I started working on a side project and when I tried to share code between my frontend(Nuxt.js) and backend(Firebase Cloud Functions) I found a problem 😱.

Initial idea 💡

When I finish reading Clean Architecture by Uncle Bob I wanted to implement a “clean architecture” myself to try all the concepts Uncle Bob explain.

To achieve this architecture I decided to use yarn workspaces and lerna to setup a mono-repo with some sub-packages, one or more with the business rules.

“This way of organizing the code will allow me to share code between Firebase Cloud Functions and Nuxt.js” or that’s what I thought….

The problem 🤦🏻‍♂️

How can I say this… at the moment the Firebase CLI doesn’t support mono-repos, it has an open issue about this.

My solution 😇

If you take a look at the open issue you can see some complex ideas, IMHO, since I think the easy way is to publish the packages into a registry to be able to install them when the Firebase Cloud Functions are being deployed.

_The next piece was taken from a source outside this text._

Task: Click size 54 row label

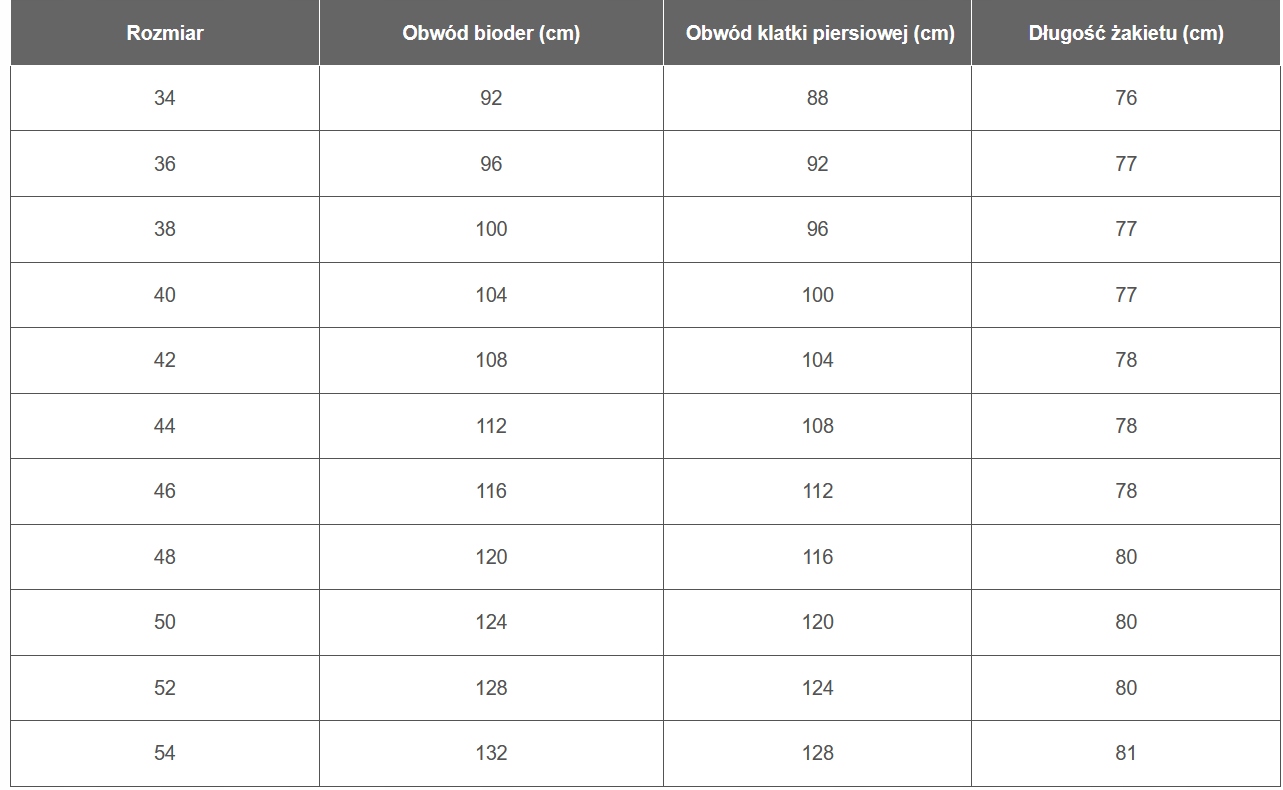Action: coord(165,753)
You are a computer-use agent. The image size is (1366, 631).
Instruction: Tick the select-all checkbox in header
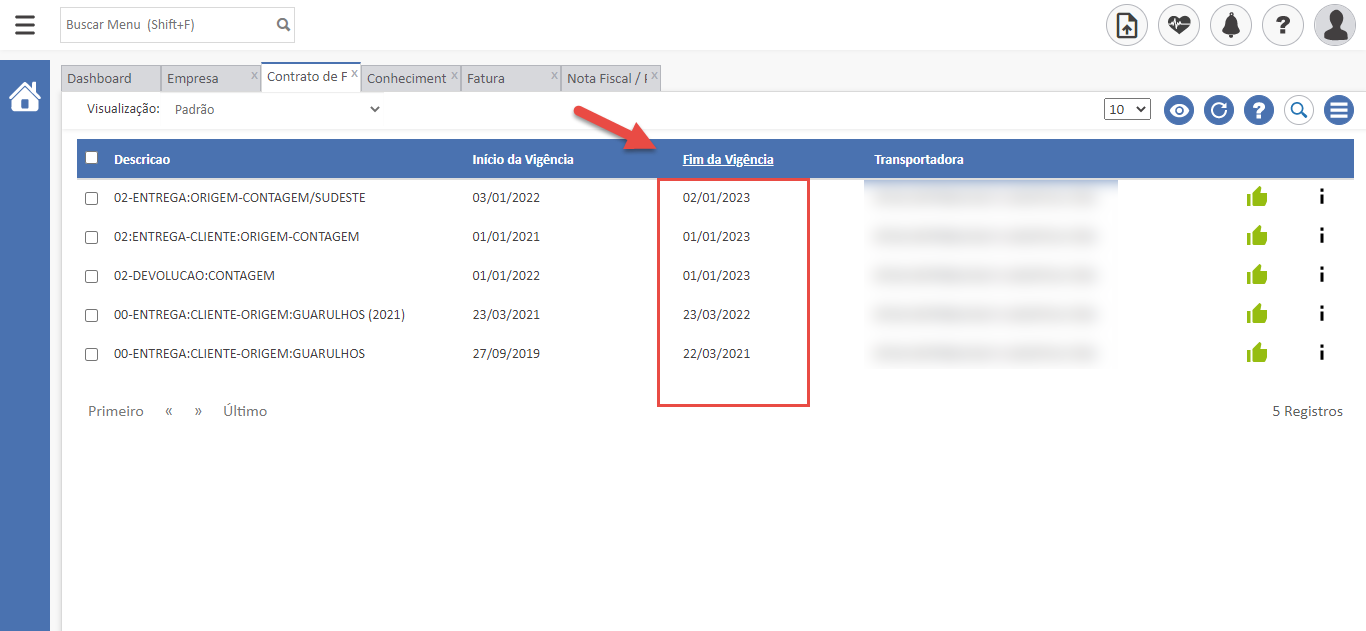pyautogui.click(x=92, y=158)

Instead of using a public registry like npm, or their private option 💸, in this post, we are going to use GitHub Package Registry. At the moment the GitHub Registry is in beta but it allows private packages and a new tab to have the packages linked with the repository.

The example 👀

Let’s create two packages: one with our business rules and other with the Cloud Functions code.

Configure the mono-repo

To start we are going to create a new folder for this example, inside it we are going to use lerna to init our mono-repo.

npx lerna init

Once lerna finishes the init process we can find some files and folder into our project folder.

packages/

Inside this folder, we are going to have all our sub-packages, each with their own folder, package.json, code, dependencies, tests…

package.json

This is our main package.json, in this file we only have lerna as a dev dependency.

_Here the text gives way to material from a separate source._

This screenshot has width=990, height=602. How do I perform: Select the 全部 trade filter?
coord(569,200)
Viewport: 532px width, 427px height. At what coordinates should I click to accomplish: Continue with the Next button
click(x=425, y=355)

To enable yarn workspaces we have to add the property “workspaces” and configure into which folder we have our sub-packages, in this example, we are going to use the packages folder that lerna had to create for us. Also, we have to mark the package as private, otherwise the yarn workspaces won’t work.

{  
"name": "root",
"private": true,
"workspaces": {
"packages": [
"packages/**"
]
},
"devDependencies": {
"lerna": "^3.16.4"
}
}

lerna.json

Here we need to change a bit the default lerna configuration in order to use yarn as a package manager and enable yarn workspaces.

{
"packages": ["packages/*"],
"version": "1.0.0",
"npmClient": "yarn",
"useWorkspaces": true
}

Note: We can init this project without lerna, but if you take a look at the final code you will see that we use lerna to run commands in all the sub-packages at once.

Configure our first sub-package

Since I’m watching Breaking Bad again I’m going to create a package called: “@santima10/say-my-name”.

Note: with GitHub Package Registry, we have to add our GitHub username as the package scope since GitHub only support scoped packages at the moment.

You can found all the package code in the example repo. I build this package with TypeScript and Jest if you have any doubt you can reach me on Twitter.

Publishing our package to GitHub Package Registry

First, we need to logging in to GitHub Package Registry using a Personal Access Token with some scopes: repo, write:packages and read:packages.

When we have the token, we can continue by login in our package manager, I recommend to use npm if you want to store your password or yarn if you want to be asked for your password every time you publish a new version:

npm login --registry=https://npm.pkg.github.com/<your-github-username>

Note: when npm (or yarn) ask us for a password we have to paste the GitHub token, not your GitHub password.

If everything goes as we expected and we log in with success, we only have to add this new config to the package.json in the “@santima10/say-my-name” package:

“publishConfig”: {
“registry”: “https://npm.pkg.github.com/"
}

With this additional configuration, we set the GitHub Package Registry as the registry where we want to publish our package, the default one is npm.

Now we can publish our package 🚀.

yarn publish // npm publish

Add “Firebase Cloud Functions” to the project

To add the Firebase Cloud Functions we can use the Firebase CLI as we would do with a “normal project”.

firebase init functions

We can choose any configuration, but I will use TypeScript + TSLint. I recommend not to install any dependency yet.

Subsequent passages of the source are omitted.